→ **Exercise requirements**
Scan the entries below. Return every line that includes "link".

(Pixel coordinate grounding data)
== Segment start ==
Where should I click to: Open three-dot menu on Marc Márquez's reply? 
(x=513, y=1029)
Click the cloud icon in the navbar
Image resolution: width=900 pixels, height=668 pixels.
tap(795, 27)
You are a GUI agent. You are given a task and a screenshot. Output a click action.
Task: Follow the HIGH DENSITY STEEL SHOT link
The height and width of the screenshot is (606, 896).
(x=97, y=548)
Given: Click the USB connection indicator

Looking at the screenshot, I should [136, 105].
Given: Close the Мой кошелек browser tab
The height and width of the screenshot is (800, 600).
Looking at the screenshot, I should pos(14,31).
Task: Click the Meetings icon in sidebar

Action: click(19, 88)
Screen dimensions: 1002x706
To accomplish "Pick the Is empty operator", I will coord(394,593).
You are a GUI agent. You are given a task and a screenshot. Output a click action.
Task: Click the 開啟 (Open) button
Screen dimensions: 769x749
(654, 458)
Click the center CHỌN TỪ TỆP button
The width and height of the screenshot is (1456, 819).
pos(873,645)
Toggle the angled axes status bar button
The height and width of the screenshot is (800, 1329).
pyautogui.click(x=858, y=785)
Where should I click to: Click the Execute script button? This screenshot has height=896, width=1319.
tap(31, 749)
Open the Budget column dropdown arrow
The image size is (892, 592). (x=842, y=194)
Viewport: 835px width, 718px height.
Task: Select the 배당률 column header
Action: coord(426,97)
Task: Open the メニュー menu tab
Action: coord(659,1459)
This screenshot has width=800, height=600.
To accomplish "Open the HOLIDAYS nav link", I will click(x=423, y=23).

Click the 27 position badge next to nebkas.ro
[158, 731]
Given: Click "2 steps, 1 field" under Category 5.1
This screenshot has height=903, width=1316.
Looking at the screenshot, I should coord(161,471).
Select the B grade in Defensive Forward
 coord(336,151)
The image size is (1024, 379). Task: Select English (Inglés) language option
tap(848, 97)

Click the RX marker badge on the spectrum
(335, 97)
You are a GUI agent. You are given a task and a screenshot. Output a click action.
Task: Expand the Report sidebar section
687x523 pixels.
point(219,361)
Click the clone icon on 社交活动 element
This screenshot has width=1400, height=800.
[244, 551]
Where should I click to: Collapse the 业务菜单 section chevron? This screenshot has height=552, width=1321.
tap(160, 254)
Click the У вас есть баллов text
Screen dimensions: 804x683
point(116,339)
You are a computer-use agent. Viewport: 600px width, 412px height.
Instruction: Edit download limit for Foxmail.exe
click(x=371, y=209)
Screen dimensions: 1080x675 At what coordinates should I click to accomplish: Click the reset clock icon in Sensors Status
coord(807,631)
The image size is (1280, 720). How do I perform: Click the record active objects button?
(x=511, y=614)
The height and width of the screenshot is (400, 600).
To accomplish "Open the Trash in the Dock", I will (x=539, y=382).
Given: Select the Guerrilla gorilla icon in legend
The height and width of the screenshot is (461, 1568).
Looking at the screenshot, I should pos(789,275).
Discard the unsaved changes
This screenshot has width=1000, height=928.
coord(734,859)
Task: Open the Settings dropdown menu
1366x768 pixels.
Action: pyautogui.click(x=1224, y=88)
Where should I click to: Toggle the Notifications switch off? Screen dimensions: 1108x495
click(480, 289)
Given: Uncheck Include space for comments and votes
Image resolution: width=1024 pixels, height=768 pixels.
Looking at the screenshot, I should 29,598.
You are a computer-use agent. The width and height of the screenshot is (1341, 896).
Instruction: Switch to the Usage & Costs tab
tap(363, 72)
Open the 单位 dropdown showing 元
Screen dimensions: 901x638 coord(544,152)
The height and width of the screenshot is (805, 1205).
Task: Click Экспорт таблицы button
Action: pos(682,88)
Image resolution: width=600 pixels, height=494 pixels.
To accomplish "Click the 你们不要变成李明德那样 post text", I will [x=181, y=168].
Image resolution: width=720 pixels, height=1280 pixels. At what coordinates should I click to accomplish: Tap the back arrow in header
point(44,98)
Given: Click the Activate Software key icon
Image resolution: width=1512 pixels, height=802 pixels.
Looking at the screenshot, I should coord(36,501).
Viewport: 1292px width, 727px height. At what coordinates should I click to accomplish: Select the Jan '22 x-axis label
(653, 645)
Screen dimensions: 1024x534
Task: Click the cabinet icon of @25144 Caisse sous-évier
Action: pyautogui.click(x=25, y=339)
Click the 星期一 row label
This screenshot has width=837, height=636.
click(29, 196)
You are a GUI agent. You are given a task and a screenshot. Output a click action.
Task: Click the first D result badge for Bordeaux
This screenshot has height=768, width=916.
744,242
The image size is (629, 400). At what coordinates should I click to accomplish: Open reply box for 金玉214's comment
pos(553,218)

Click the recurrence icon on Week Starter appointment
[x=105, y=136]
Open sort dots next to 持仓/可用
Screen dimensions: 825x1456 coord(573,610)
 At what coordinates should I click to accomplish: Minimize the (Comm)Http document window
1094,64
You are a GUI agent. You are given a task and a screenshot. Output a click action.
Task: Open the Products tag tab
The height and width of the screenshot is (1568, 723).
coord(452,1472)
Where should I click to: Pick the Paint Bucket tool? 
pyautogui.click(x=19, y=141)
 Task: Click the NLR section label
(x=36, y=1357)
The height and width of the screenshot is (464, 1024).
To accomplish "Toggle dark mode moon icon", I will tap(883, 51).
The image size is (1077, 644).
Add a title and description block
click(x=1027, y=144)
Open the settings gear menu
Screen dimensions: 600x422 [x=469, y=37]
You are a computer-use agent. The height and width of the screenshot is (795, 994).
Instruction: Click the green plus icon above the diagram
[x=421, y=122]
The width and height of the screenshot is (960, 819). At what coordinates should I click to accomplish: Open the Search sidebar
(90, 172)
== Segment end ==
→ **Task solution**
Task: Follow the HIGH DENSITY STEEL SHOT link
To accomplish "Open the HOLIDAYS nav link", I will click(x=423, y=23).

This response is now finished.